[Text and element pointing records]
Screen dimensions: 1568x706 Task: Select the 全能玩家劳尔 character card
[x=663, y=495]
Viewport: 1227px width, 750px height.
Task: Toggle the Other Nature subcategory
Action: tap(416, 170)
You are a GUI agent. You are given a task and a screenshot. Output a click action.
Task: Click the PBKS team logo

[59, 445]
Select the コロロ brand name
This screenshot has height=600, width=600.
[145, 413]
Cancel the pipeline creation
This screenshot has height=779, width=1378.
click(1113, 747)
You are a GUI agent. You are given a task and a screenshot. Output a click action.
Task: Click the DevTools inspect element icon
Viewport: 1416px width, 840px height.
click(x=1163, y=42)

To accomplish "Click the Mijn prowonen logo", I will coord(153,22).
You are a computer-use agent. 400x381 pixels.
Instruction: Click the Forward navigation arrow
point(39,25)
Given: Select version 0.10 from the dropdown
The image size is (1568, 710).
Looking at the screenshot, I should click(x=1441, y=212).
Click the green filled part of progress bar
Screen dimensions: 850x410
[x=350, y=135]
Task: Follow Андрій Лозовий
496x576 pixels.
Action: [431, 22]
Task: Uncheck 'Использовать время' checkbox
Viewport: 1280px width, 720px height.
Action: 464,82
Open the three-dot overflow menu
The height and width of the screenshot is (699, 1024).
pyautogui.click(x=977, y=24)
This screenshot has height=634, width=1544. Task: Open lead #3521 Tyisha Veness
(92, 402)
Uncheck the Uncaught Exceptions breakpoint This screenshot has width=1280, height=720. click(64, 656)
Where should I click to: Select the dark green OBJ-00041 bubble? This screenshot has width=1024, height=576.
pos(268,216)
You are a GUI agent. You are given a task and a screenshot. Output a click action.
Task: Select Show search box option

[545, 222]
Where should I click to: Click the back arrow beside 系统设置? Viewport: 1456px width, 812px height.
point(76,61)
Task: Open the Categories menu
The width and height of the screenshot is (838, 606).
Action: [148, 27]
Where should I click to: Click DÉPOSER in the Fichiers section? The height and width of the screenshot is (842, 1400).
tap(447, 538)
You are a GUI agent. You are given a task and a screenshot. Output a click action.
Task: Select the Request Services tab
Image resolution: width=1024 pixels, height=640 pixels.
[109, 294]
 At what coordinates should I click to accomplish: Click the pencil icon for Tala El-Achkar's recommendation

#### TASK REQUIREMENTS:
Write out these records word for word, starting at the line containing "Task: Uncheck 'Использовать время' checkbox" and ending at the line containing "Uncheck the Uncaught", including both of those lines.

#### COMPLETE ANSWER:
Task: Uncheck 'Использовать время' checkbox
Viewport: 1280px width, 720px height.
Action: 464,82
Open the three-dot overflow menu
The height and width of the screenshot is (699, 1024).
pyautogui.click(x=977, y=24)
This screenshot has height=634, width=1544. Task: Open lead #3521 Tyisha Veness
(92, 402)
Uncheck the Uncaught Exceptions breakpoint This screenshot has width=1280, height=720. click(64, 656)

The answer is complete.